A second bidding phase was opened to find the new hosts for the Games. Panama City (Panama), Puerto la Cruz (Venezuela), and Barranquilla (Colombia) were bidding to host the Games. Barranquilla was voted as the hosts for the Games during a CACSO meeting in Veracruz, Mexico.

==Participating countries==
The following 37 nations took part. For the first time in the Central American and Caribbean Games, six Caribbean territories of European Countries competed, having reached agreement with ODACABE. These territories being: the three French territories of
Guadeloupe, Martinique, and French Guiana, the British Territory of Turks and Caicos, and the two Dutch territories of Curaçao and Sint Maarten.

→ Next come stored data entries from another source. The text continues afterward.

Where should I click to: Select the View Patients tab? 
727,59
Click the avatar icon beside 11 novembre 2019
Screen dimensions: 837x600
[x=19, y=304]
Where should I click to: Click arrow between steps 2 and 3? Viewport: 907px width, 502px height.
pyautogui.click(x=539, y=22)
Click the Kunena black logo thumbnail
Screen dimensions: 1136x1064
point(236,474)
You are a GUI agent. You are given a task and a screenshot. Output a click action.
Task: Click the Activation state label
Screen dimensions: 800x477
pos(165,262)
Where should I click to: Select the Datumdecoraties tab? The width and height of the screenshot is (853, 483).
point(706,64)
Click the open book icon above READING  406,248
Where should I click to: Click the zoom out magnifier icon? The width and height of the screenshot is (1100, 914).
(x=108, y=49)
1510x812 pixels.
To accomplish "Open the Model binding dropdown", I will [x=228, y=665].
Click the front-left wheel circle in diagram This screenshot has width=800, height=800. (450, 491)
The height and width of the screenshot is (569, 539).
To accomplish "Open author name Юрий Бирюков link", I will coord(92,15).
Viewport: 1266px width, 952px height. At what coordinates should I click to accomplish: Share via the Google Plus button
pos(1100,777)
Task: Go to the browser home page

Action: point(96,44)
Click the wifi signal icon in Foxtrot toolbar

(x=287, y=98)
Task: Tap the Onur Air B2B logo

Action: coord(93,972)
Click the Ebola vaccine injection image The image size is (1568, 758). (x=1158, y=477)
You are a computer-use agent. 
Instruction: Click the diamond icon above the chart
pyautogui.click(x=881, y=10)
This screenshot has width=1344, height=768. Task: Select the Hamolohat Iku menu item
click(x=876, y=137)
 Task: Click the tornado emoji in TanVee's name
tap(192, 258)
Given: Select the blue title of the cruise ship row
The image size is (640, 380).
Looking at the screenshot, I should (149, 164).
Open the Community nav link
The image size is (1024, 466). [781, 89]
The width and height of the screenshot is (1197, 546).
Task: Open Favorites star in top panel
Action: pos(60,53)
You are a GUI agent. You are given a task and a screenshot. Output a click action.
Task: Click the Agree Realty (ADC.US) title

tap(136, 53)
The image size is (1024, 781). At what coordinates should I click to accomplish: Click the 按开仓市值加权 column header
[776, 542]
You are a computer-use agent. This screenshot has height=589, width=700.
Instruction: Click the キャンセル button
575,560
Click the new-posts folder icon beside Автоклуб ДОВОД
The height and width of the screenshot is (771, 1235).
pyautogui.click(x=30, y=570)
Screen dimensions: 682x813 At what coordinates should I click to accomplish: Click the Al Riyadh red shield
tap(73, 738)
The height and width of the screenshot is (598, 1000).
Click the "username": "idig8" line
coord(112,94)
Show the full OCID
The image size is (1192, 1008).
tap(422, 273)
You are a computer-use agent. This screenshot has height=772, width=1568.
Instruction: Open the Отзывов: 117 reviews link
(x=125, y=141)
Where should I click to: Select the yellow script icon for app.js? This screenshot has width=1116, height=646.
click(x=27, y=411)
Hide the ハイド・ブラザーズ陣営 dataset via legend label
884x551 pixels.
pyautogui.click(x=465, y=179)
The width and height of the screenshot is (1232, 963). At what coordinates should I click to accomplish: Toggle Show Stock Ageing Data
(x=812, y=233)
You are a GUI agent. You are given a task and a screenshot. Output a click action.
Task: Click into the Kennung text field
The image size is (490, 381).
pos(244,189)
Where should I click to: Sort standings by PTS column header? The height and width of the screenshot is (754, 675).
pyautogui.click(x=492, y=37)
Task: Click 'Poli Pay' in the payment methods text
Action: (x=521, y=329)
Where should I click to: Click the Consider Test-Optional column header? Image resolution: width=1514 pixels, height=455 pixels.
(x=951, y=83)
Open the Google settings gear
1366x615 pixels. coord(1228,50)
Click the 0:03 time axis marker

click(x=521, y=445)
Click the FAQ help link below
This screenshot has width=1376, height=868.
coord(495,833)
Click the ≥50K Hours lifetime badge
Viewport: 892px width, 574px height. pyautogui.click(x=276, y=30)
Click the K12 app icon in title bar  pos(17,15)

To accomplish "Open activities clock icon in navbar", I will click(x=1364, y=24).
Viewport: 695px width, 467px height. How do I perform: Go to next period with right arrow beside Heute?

| Participating National Olympic Committees |
|---|
| Antigua and Barbuda (10); Aruba (20); Bahamas (72); Barbados (113); Belize (6); Bermuda (14); British Virgin Islands (13); Cayman Islands (18); Colombia (555) (host); Costa Rica (219); Cuba (515); Curaçao (38); Dominica (6); Dominican Republic (459); El Salvador (172); French Guiana (2); Grenada (3); Guadeloupe (26); Guatemala (396); Guyana (78); Haiti (72); Honduras (134); Jamaica (101); Martinique (8); Mexico (653); Nicaragua (142); Panama (107); Puerto Rico (354); Saint Kitts and Nevis (2); Saint Lucia (6); Saint Vincent and the Grenadines (10); Sint Maarten (6); Suriname (8); Trinidad and Tobago (217); Turks and Caicos Islands (8); United States Virgin Islands (47); Venezuela (443); |

== Games ==

- Aquatics
- Cycling
  - BMX (2)
  - Mountain biking (2)
  - Road (4)
  - Track (19)
- Gymnastics
  - Artistic gymnastics (14)
  - Rhythmic gymnastics (8)
  - Trampoline (3)

== Medal table ==

2018 Central American and Caribbean Games medal table
| Rank | Nation | Gold | Silver | Bronze | Total |
| 1 | Mexico | 132 | 118 | 91 | 341 |
| 2 | Cuba | 102 | 72 | 68 | 242 |
| 3 | Colombia* | 79 | 94 | 97 | 270 |
| 4 | Venezuela | 34 | 48 | 73 | 155 |
| 5 | Dominican Republic | 25 | 29 | 53 | 107 |
| 6 | Guatemala | 21 | 22 | 41 | 84 |
| 7 | Puerto Rico | 20 | 29 | 38 | 87 |
| 8 | Jamaica | 12 | 4 | 11 | 27 |
| 9 | Trinidad and Tobago | 9 | 8 | 13 | 30 |
| 10 | Bahamas | 4 | 2 | 1 | 7 |
| 11 | Panama | 3 | 5 | 5 | 13 |
| 12 | El Salvador | 2 | 5 | 11 | 18 |
| 13 | Aruba | 2 | 1 | 6 | 9 |
| 14 | Barbados | 2 | 0 | 4 | 6 |
| 15 | Costa Rica | 1 | 6 | 19 | 26 |
| 16 | British Virgin Islands | 1 | 1 | 1 | 3 |
| 17 | Suriname | 1 | 0 | 1 | 2 |
| 18 | Saint Lucia | 1 | 0 | 0 | 1 |
| 19 | Bermuda | 0 | 2 | 1 | 3 |
| 20 | Honduras | 0 | 1 | 5 | 6 |
| 21 | Saint Kitts and Nevis | 0 | 1 | 1 | 2 |
| 22 | Grenada | 0 | 1 | 0 | 1 |
| Haiti | 0 | 1 | 0 | 1 |
| 24 | Nicaragua | 0 | 0 | 9 | 9 |
| 25 | Cayman Islands | 0 | 0 | 3 | 3 |
| 26 | Antigua and Barbuda | 0 | 0 | 1 | 1 |
| Guadeloupe | 0 | 0 | 1 | 1 |
| Guyana | 0 | 0 | 1 | 1 |
| Martinique | 0 | 0 | 1 | 1 |
| U.S. Virgin Islands | 0 | 0 | 1 | 1 |
| Totals (30 entries) |  | 451 | 450 | 557 | 1,458 |

==Marketing==

===Mascots===
The mascot for the Games was Baqui the titi monkey.